Outro problema está associado à quantidade de objetivos e resultados. Quando o time (ou squad) dos OKRs vai iniciar os trabalhos, é preciso que o propósito da organização e a estratégia empresarial estejam bem claros.
Caso contrário, haverá uma grande quantidade de objetivos operacionais que vão demandar muito trabalho.
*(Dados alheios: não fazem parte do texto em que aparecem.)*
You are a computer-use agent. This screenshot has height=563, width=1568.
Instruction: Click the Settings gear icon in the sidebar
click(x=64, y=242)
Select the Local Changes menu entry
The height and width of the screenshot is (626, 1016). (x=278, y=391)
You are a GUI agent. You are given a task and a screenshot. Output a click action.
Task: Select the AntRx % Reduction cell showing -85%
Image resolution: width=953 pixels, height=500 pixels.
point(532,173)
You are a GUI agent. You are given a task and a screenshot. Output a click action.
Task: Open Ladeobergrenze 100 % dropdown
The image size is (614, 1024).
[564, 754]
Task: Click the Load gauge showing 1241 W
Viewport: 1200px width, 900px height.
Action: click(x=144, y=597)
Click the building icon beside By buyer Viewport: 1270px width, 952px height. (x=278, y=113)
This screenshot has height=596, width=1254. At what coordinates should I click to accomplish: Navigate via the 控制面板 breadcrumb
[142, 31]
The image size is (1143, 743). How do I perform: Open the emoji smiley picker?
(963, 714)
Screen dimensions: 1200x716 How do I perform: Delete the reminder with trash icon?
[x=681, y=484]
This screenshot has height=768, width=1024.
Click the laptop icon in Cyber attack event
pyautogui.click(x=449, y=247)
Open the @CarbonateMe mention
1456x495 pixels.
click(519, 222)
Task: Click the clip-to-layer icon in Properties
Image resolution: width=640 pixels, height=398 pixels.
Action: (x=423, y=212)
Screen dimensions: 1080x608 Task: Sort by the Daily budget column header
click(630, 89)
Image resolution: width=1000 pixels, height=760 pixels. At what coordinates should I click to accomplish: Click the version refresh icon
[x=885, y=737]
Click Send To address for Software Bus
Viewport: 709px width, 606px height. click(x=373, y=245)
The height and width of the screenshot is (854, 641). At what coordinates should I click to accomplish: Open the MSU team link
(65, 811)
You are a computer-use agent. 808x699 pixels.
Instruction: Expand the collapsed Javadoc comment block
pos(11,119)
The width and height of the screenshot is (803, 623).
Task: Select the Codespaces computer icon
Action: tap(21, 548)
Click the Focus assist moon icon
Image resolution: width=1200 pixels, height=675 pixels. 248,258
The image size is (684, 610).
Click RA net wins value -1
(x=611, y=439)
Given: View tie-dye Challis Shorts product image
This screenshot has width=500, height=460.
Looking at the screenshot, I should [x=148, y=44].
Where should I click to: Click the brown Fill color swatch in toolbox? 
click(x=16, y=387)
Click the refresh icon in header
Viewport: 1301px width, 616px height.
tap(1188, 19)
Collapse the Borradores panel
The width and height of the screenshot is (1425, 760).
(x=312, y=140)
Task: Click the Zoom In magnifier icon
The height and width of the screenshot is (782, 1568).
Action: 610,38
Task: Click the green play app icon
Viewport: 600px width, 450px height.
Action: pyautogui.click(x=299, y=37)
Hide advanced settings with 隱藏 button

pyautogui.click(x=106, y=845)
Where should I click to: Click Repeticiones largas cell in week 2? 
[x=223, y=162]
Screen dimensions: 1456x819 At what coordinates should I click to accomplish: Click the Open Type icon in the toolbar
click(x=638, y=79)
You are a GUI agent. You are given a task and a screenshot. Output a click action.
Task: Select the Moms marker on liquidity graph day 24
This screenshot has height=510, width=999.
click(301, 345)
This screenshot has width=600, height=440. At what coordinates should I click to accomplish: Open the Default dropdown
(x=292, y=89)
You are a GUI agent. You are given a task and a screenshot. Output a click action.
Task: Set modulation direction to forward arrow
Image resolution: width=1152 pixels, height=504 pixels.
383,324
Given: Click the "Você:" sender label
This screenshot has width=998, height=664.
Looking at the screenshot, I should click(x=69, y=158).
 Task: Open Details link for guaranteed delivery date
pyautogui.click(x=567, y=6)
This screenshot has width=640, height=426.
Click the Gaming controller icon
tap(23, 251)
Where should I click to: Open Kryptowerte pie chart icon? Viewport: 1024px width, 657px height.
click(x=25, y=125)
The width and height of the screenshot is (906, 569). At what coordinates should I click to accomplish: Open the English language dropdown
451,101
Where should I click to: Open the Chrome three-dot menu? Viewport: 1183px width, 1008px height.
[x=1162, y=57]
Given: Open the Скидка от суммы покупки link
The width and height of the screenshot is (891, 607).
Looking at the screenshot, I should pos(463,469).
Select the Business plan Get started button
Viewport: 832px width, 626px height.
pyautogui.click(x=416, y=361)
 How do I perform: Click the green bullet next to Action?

“Os OKRs não significam levar às pessoas a realizarem incontáveis tarefas, mas, sim, entregar os resultados-chave”, reforça Herrero.
Aplicação nos negócios
Como qualquer metodologia de gestão empresarial, Herrero alerta que é preciso levar em consideração alguns pontos importantes, como:
- O estágio do ciclo de vida da empresa – se está em fase de crescimento, maturidade ou declínio;
- As características do negócio em si e do ecossistema em que está inserido;
- O grau de intensidade tecnológica associada à escalabilidade das operações e ao crescimento lucrativo das receitas;
- Os principais aspectos da cultura da organização e;
- O mindset dos dirigentes, gestores e colaboradores.
Como adotar os OKRs
Emílio Herrero aponta quatro etapas principais:
- Primeira: consciência de que a empresa precisa mudar rapidamente, pois a estratégia competitiva pode estar desatualizada.
- Segunda: capacitar as pessoas que vão participar do processo. Este é um fator crítico de sucesso, muitas vezes esquecido.
- Terceira: formação dos times de trabalho multifuncionais (squads), com elevado grau de empowerment.
- Quarta: colocar os times para trabalhar, definir os OKRs nos níveis da organização, das áreas de negócios e dos indivíduos. Também é muito importante a comunicação e a transparência dos OKRs por toda a organização.
*Entrevista concedida ao site da Associação Brasileira de Automação.